One group that did show a sharp increase, however, is the Hispanic students at FHS. Where 53% graduated in 2018, 63% earned their diploma in 2019. The dropout rate for Hispanic students at FHS also decreased from 17.5% in 2018 to 14.5% in 2019.
The Minnesota Department of Education noted the dropout rate has decreased across the state for every student group. That’s partially true at FHS, where the dropout rate for EL students slightly decreased from 20% to 19% between 2018 and 2019, and the dropout rate for black students at FHS has decreased more significantly — from 20% in 2018 to 13% in 2019. For white students, however, the dropout rate increased from 2% to 5% between 2018 and 2019.
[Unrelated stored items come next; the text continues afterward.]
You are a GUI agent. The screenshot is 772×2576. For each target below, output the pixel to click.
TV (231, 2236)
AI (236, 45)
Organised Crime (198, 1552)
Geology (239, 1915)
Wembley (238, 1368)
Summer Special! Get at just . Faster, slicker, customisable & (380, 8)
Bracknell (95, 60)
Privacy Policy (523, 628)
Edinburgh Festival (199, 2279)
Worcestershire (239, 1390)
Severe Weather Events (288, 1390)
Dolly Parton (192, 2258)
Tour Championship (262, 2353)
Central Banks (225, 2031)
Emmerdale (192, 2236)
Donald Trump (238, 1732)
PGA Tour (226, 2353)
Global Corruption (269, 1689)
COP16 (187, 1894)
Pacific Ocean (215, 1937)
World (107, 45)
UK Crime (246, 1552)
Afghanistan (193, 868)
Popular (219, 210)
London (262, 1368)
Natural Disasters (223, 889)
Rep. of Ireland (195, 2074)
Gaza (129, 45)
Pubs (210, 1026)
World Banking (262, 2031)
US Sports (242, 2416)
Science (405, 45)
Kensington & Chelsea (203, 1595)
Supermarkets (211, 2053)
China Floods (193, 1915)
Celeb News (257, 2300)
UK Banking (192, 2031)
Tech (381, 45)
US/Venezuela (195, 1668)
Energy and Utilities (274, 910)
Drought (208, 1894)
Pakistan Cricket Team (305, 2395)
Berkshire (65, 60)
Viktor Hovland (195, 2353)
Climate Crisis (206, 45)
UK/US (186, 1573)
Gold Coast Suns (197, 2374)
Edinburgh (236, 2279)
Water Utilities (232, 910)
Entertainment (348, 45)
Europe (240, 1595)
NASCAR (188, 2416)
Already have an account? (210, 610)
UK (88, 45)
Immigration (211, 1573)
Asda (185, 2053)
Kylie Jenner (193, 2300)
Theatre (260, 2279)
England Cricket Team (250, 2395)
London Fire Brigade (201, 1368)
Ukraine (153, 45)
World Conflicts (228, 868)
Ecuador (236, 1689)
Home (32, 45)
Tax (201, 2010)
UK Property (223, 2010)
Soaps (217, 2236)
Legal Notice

FHS has implemented programs to boost the graduation rate, including the Ninth Grade Academy for students who learn better in smaller class settings. However, since the first batch of Ninth Grade Academy students are still juniors this year, the program’s progress won’t be reflected in the graduation rate statistics for another two years.
The implementation of a seven-period day this fall could also boost the FHS graduation rate in the long run, but that won’t be reflected in statistics for another five years. Bente recognizes there are no quick fixes, but knowing the story behind the numbers, he believes the district is doing well.
“We challenge each student that walks through our doors, and educate each student that walks through our doors, no matter what level they’re at,” said Bente. “We meet them where they are and get them to the next level.”